Thursday, January 24, 2008

DYK? Nasal Irrigation

I have used this treatment for years (on myself and on my daughter) and, I must say, it definitely works. In fact, the years that I slacked off or outright abandoned the practice, I fell ill with serious, long-lasting upper respiratory infections. You know the kind: they hang on for months and usually require the assistance of inhalers and antibiotics.

Well, now a study out of the Czech Republic confirms what I have known all along: nasal irrigation with a saline solution may clear up cold symptoms faster than medication alone, at least in children, and may prevent such symptoms from returning. Quoting from an article on Medpage Today:
[The] prospective, parallel-group, open-label study included 401 children ages six to [ten] seen for uncomplicated cold or flu in eight pediatric outpatient clinics.

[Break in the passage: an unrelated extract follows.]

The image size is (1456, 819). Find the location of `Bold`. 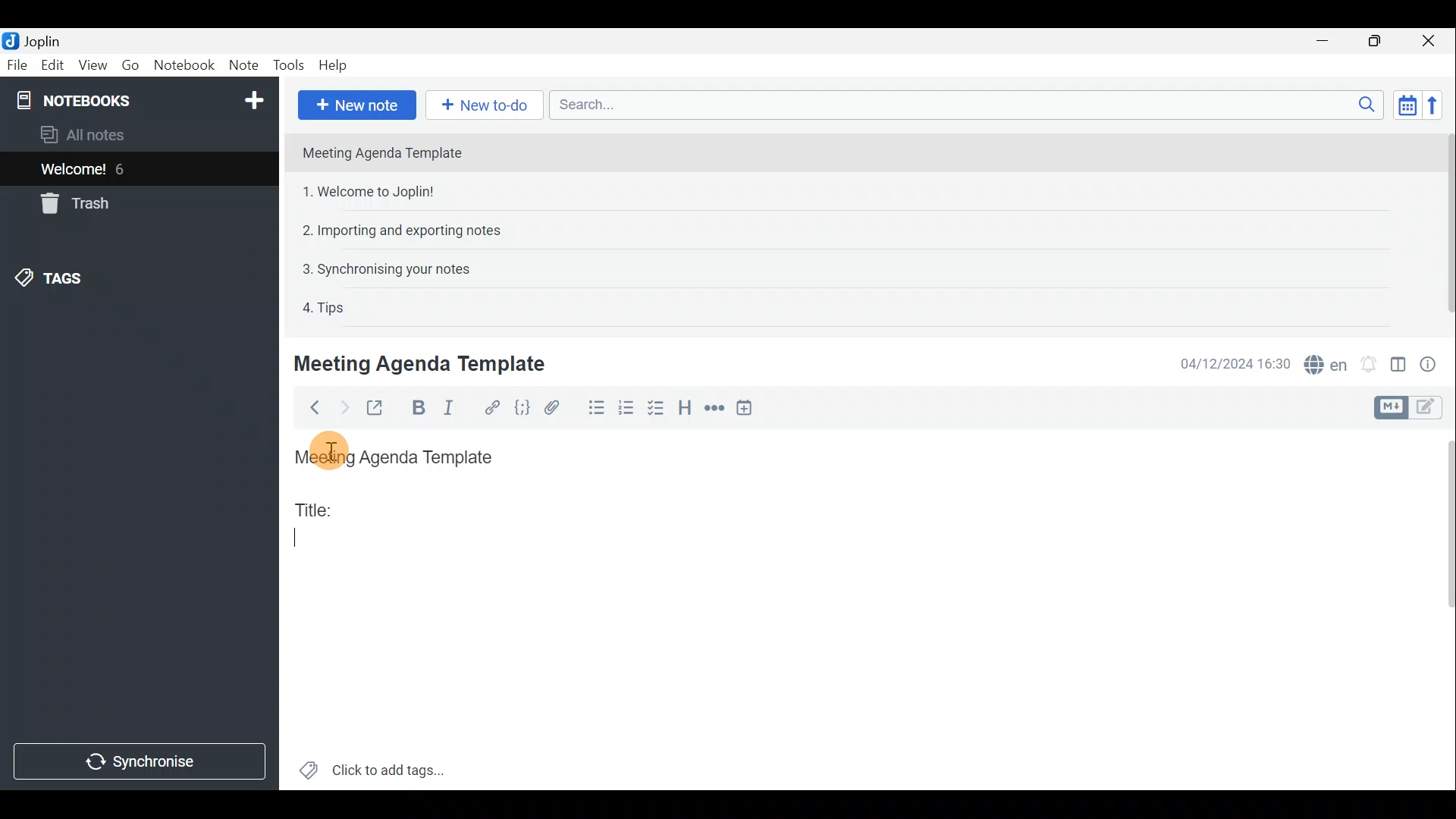

Bold is located at coordinates (417, 408).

Participants were randomized to treatment with standard medication, which could include antipyretics, nasal decongestants, mucolytics, and antibiotics, alone or in combination with nasal wash, and then observed over 12 weeks.
And here are some of the results:
- At the 12-week follow-up in the subsequent prevention phase, symptoms of dry cough, nasal secretion, and nasal breathing were less common or less severe among children in the nasal irrigation group than in the control group.

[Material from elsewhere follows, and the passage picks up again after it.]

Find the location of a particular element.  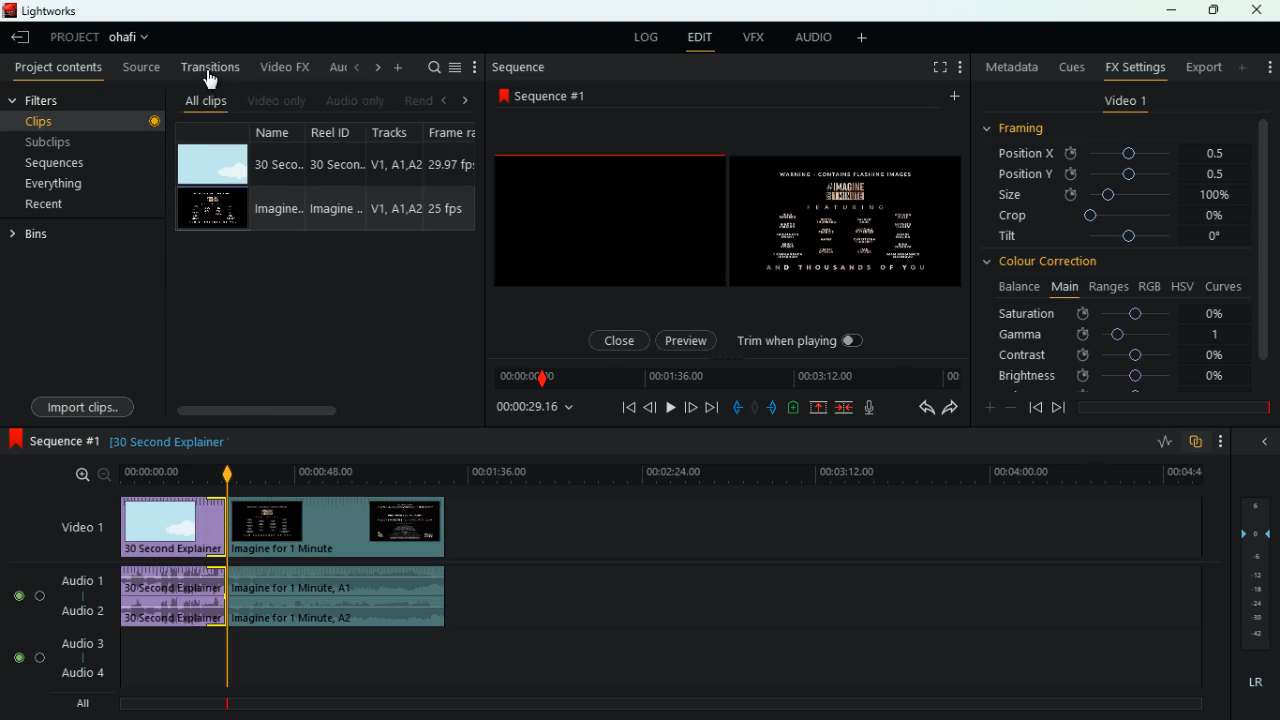

video is located at coordinates (171, 526).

- Long-term saline irrigation also was associated with better parent-reported health status, fewer reported days of illness, fewer absences from school, and fewer complications.

- At the first visit, the saline nasal wash group reported less use of nasal decongestants (15.9% versus 35.6%), and mucolytics (17.3% versus 31.7%).

- At the follow-up visit at about week eight, medication use was lower in the nasal irrigation group for antipyretics (9.4% versus 32.7%), mucolytics (9.7% versus 36.6%), nasal decongestants (9.7% versus 46.5%), and systemic antibiotics (5.6% versus 20.8%).